Items on target coordinates

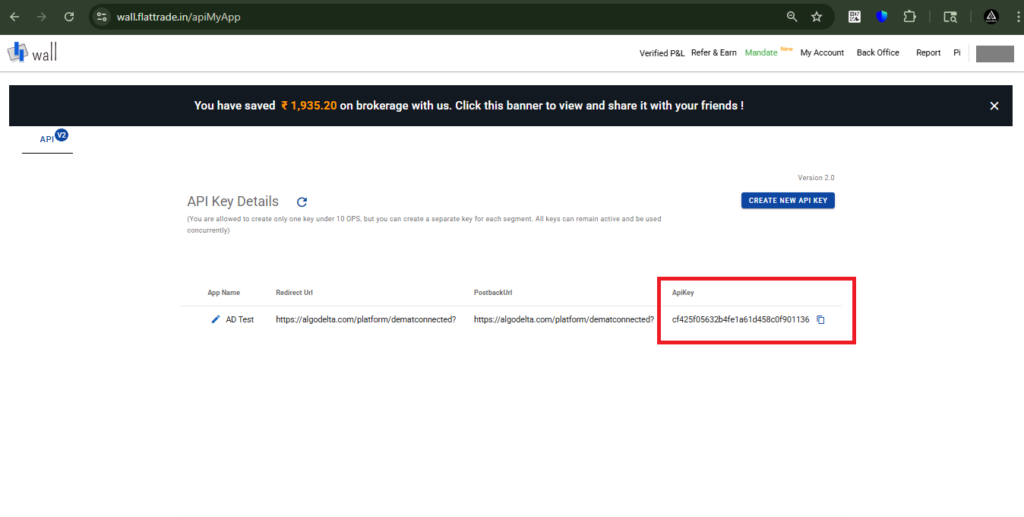
Task: Copy the API key using the copy icon
Action: tap(820, 319)
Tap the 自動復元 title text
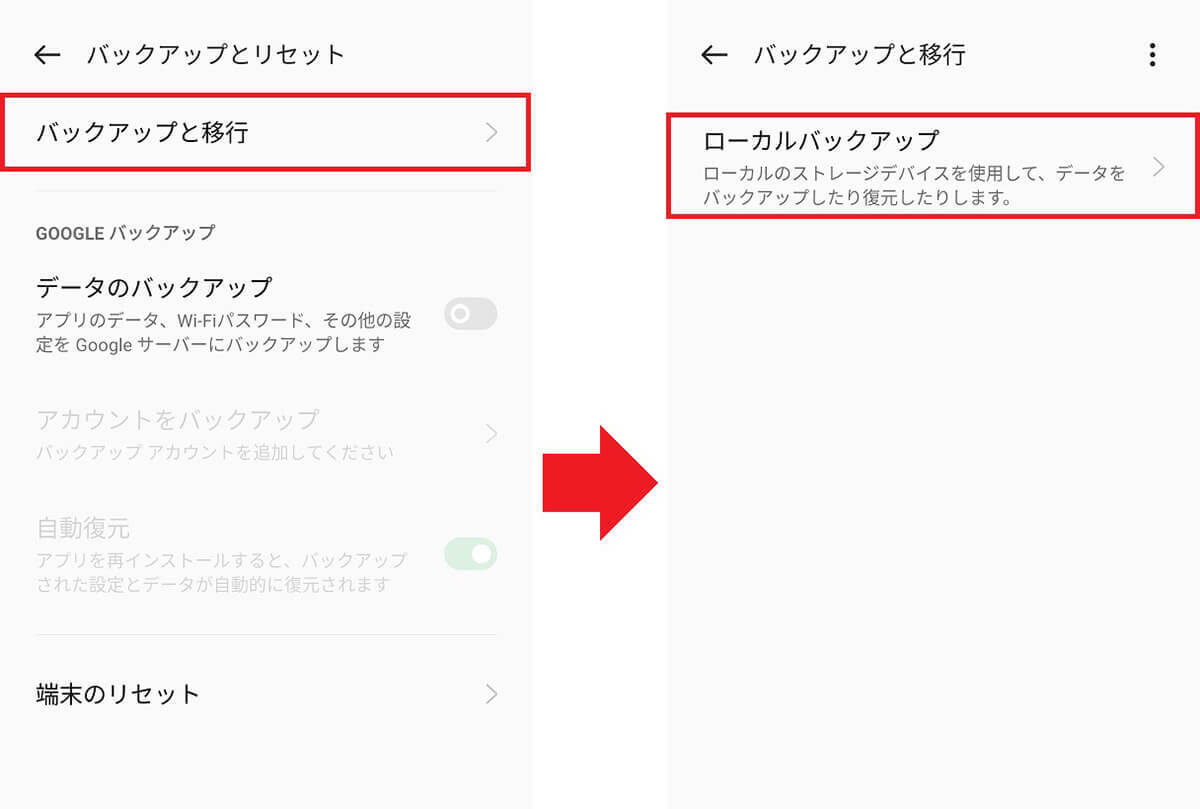 coord(83,527)
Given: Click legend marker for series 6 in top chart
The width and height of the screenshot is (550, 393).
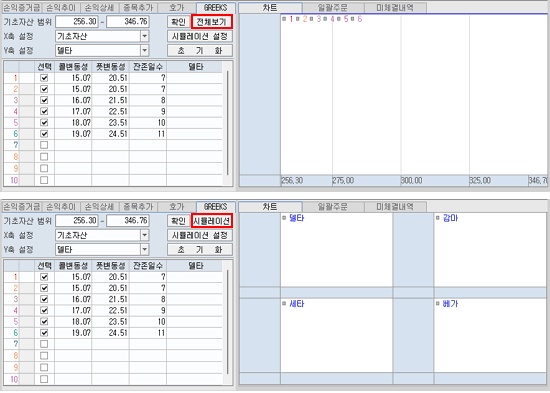Looking at the screenshot, I should [x=352, y=19].
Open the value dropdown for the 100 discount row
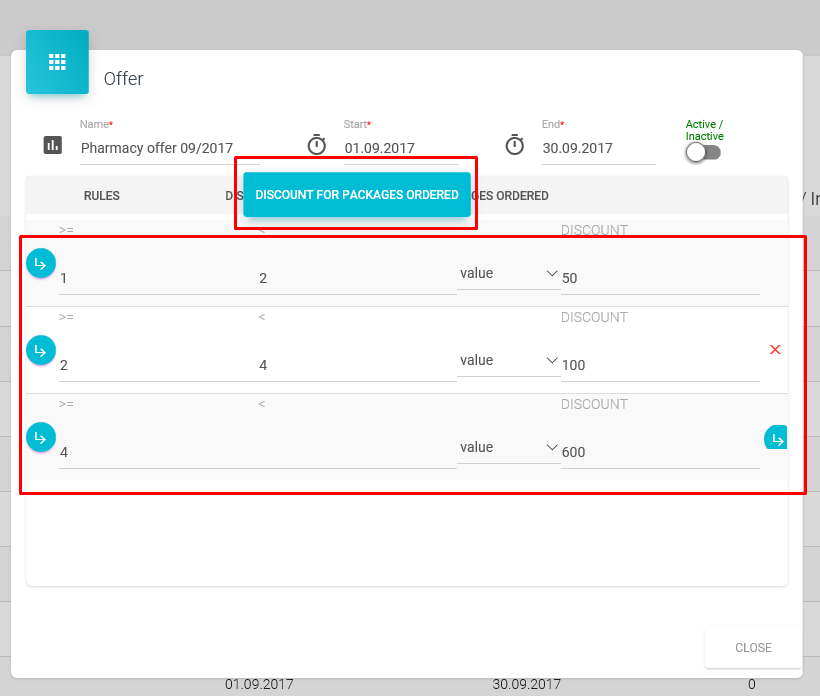Viewport: 820px width, 696px height. pos(508,361)
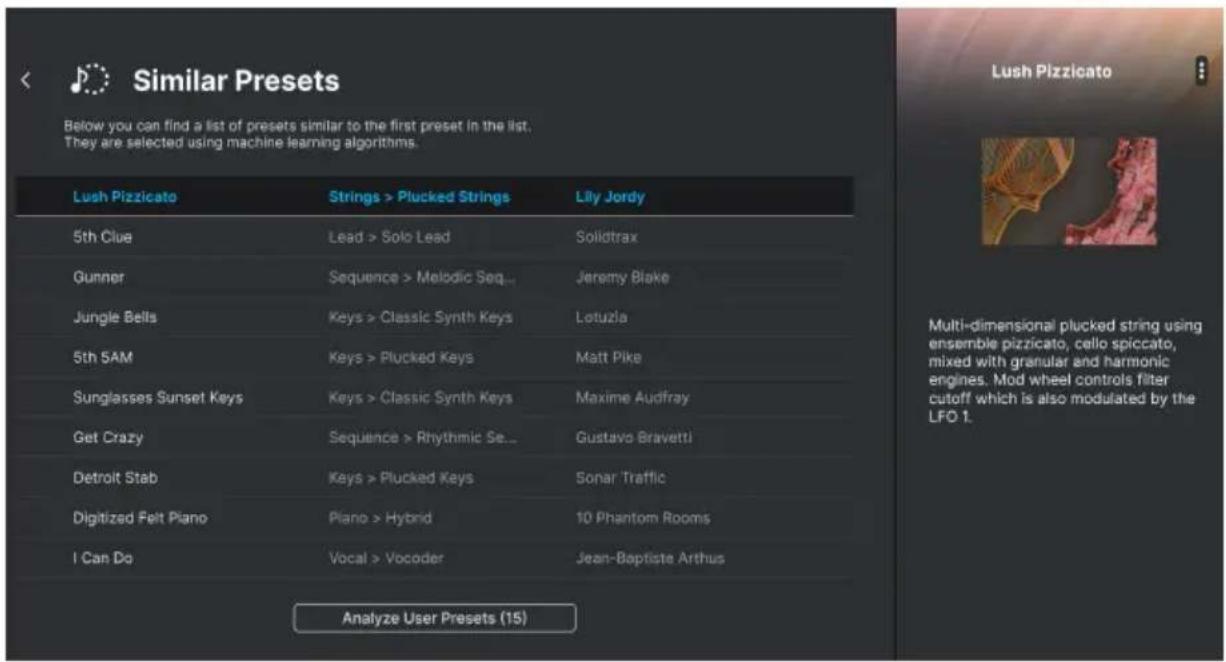
Task: Select the Lush Pizzicato preset row
Action: pyautogui.click(x=435, y=197)
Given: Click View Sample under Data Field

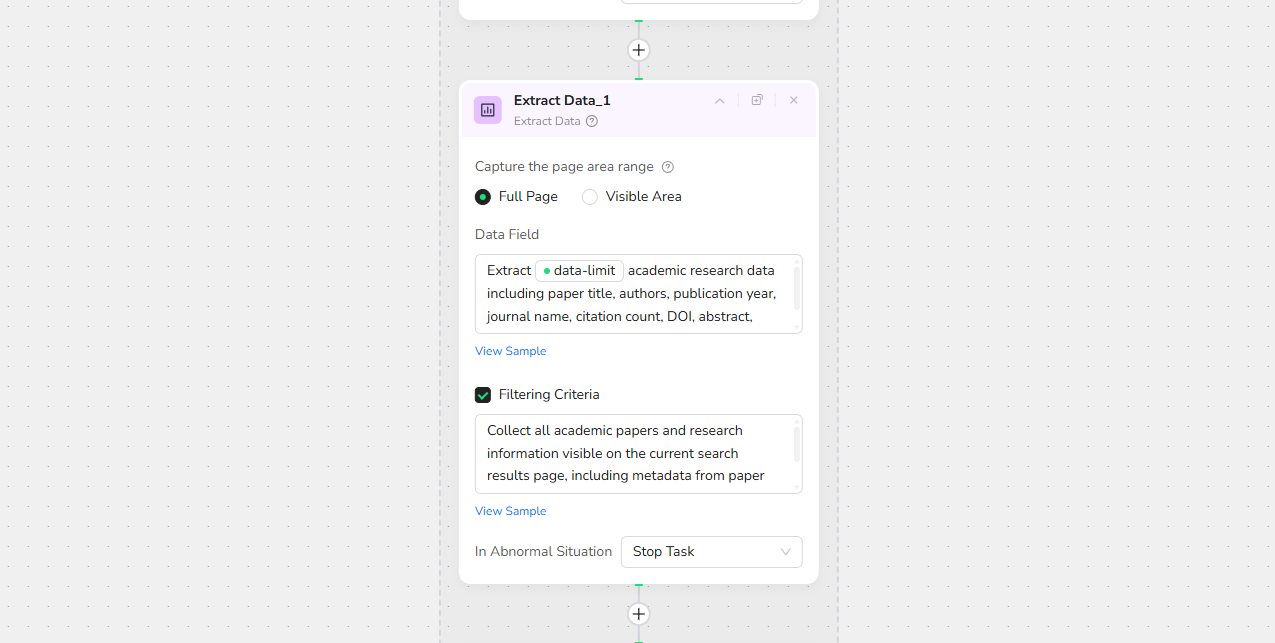Looking at the screenshot, I should (x=510, y=351).
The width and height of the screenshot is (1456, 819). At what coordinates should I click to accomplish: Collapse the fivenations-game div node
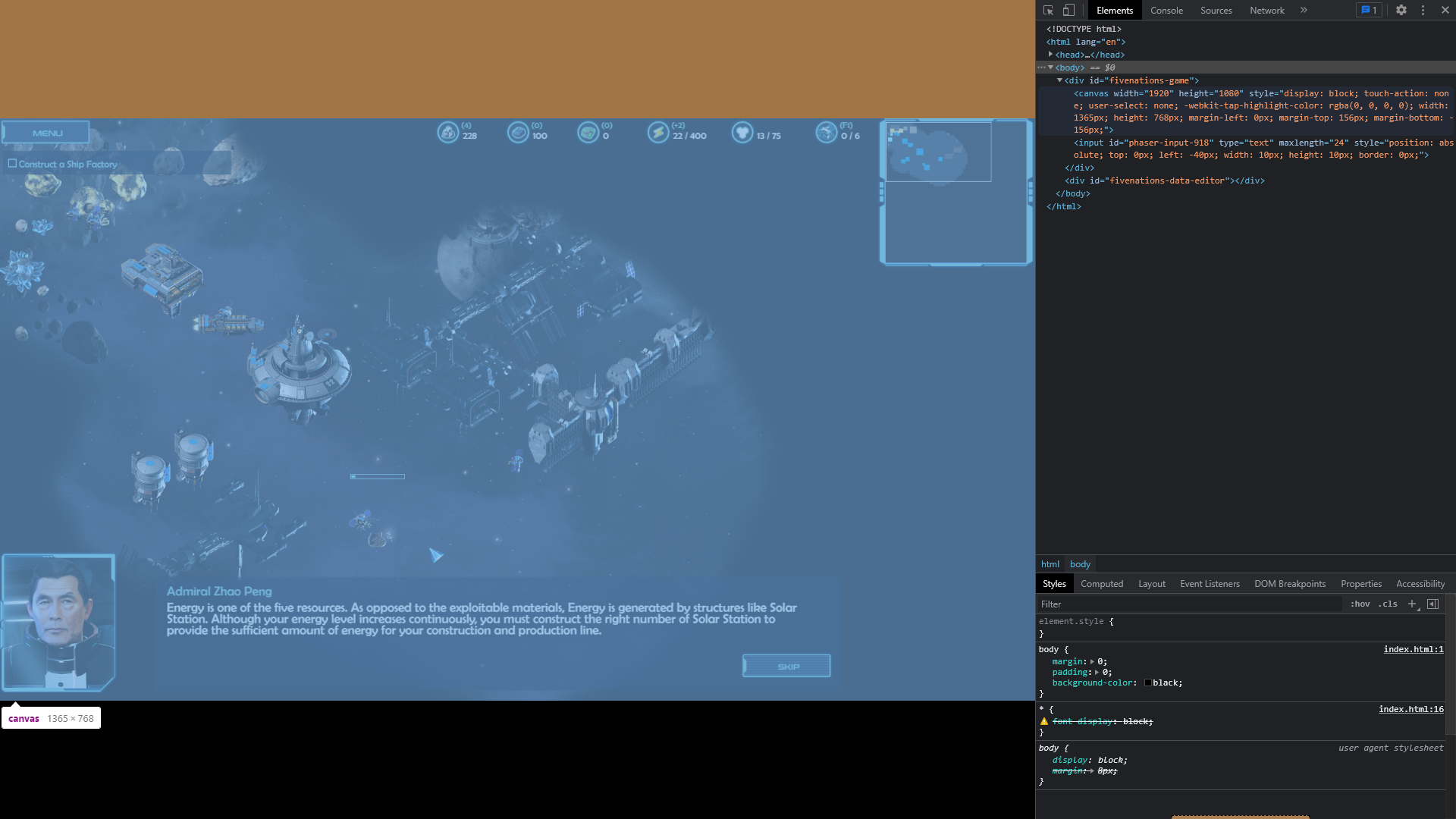[1059, 80]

Request: Retype every one of the items above word for word, leaving out the pictures.

Output below:
Task: Copy the API key using the copy icon
Action: tap(820, 319)
Tap the 自動復元 title text
 coord(83,527)
Given: Click legend marker for series 6 in top chart
The width and height of the screenshot is (550, 393).
Looking at the screenshot, I should [x=352, y=19].
Open the value dropdown for the 100 discount row
Viewport: 820px width, 696px height. pos(508,361)
Task: Select the Lush Pizzicato preset row
Action: pyautogui.click(x=435, y=197)
Given: Click View Sample under Data Field

Looking at the screenshot, I should (x=510, y=351).
The width and height of the screenshot is (1456, 819). At what coordinates should I click to accomplish: Collapse the fivenations-game div node
[1059, 80]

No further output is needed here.